But when his wife (Thandie Newton) leaves him, what had been a difficult life becomes even harder; Chris and his son Christopher (played by Will Smith's real son, Jaden Christopher Syre Smith) lose their home, and Chris has to juggle single parenting and the challenges of his internship, all without letting anyone at work know how desperate he is.
The movie's based on a true story, so there's never any real suspense about how things are going to turn out -- if Gardner hadn't gotten the job and had lost his son to Social Services, nobody would have wanted to make a movie, would they? -- so it's entirely a matter of how skillfully the cast and director can go through the predictable paces.
Will Smith is one of the few MOVIE! STARS! we have at the moment, and he's always immensely likable; our affection for Smith goes a long way towards getting us through the movie's more saccharine moments. His best moment in the movie comes when Gardner and his son are forced to spend the night in a subway station restroom; Gardner is trying to turn the situation into a game, to keep Christopher from realizing how bad things really are, and Smith does a fine job of balancing that paternal concern with his own anguish at the situation.
Jaden Smith, who was seven when the movie was shot, is quite good; he's got terrific comic timing, and is cute without being overly sweet. His relationship with Will Smith is, not surprisingly, very convincing and natural; if he chooses to continue acting, the big question will be whether he can be as convincing with actors who aren't his father.
Thandie Newton is wasted in a role that never makes much sense; Linda is a shrill, unhappy woman from frame one, and we never have any reason to believe that these two people were ever in love or happy together. Her decision to leave Chris feels arbitrary; it's not as if things have suddenly gotten any worse for the two of them, and we aren't given any notion what triggers her departure.

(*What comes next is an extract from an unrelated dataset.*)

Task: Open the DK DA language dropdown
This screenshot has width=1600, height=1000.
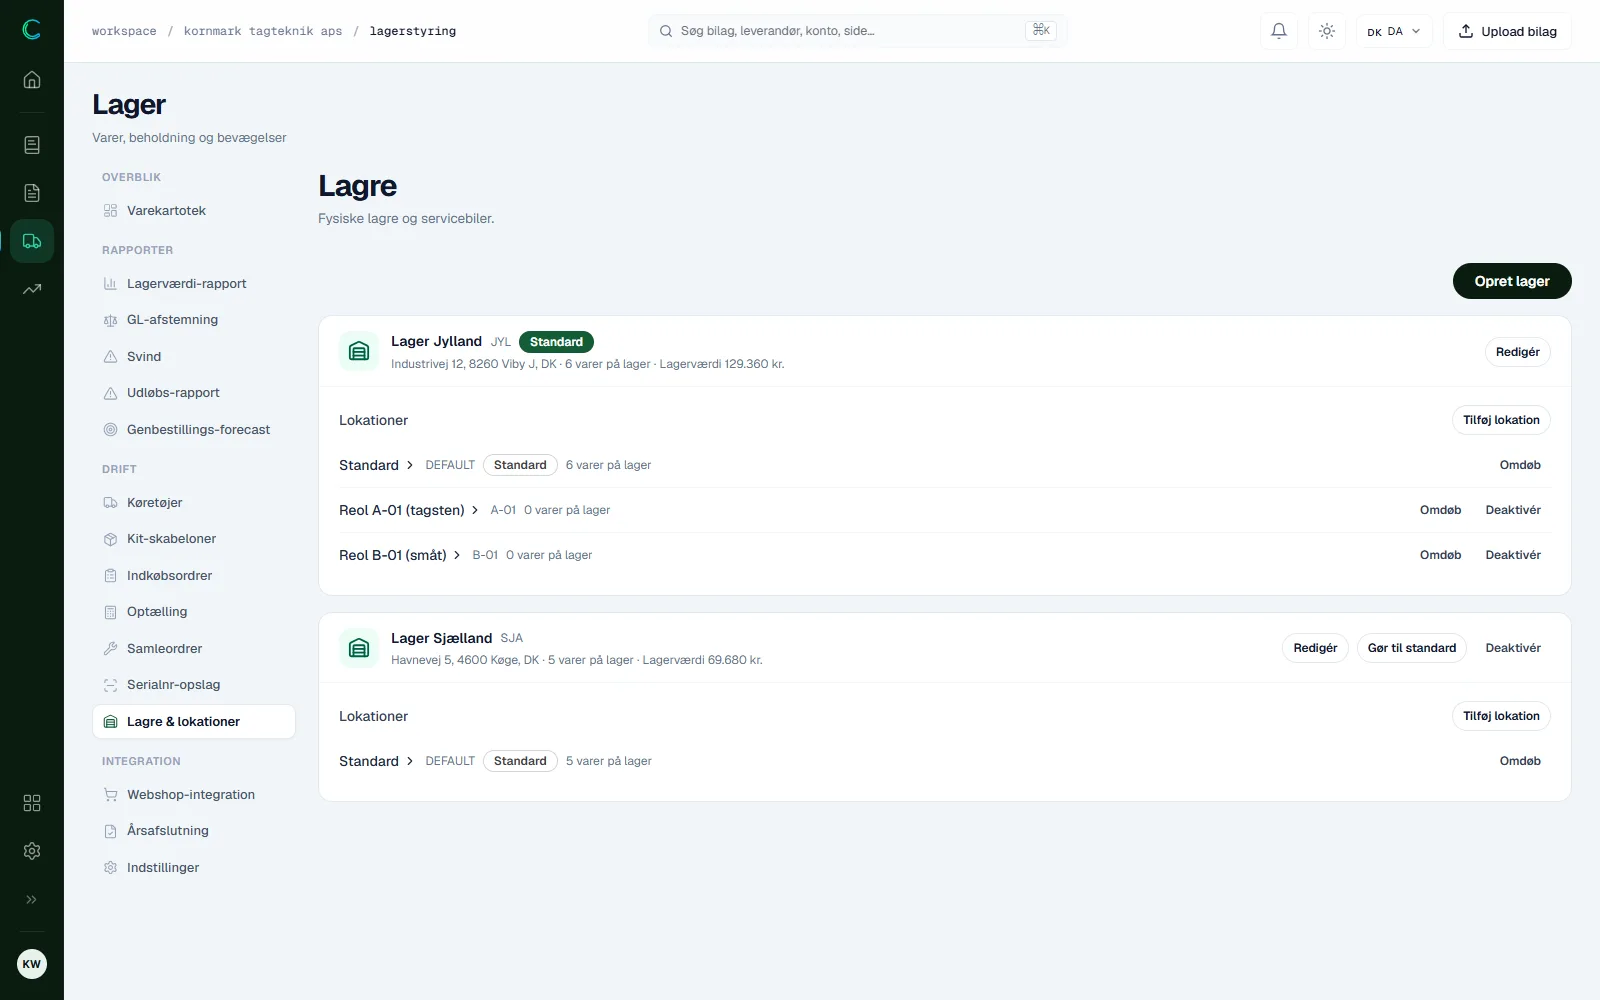Action: click(x=1394, y=31)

Will and Jaden Smith are talented enough here that the movie's not unwatchable; it's a perfectly adequate bit of uplifting schmaltz. But despite a few tepid attempts at social commentary about our failure to do anything about the problem of homelessnes, it never becomes anything more than a piece of fluff.
2 comments:
Your assessment confirms my worst fears about this one ... I think Will Smith is still on course for a best actor nomination, just by the mawkish nature of the material, but I'm glad I skipped this "Lifetime" movie
Yeah, I'm sure Smith gets the nomination, not just because of the "Look, Ma! I'm Acting" thing, but because it's been a rather weak year in the lead actor category and finding five deserving nominees isn't easy.
(To clarify: Finding five nominees who are deserving and who the Academy might actually nominate isn't easy.)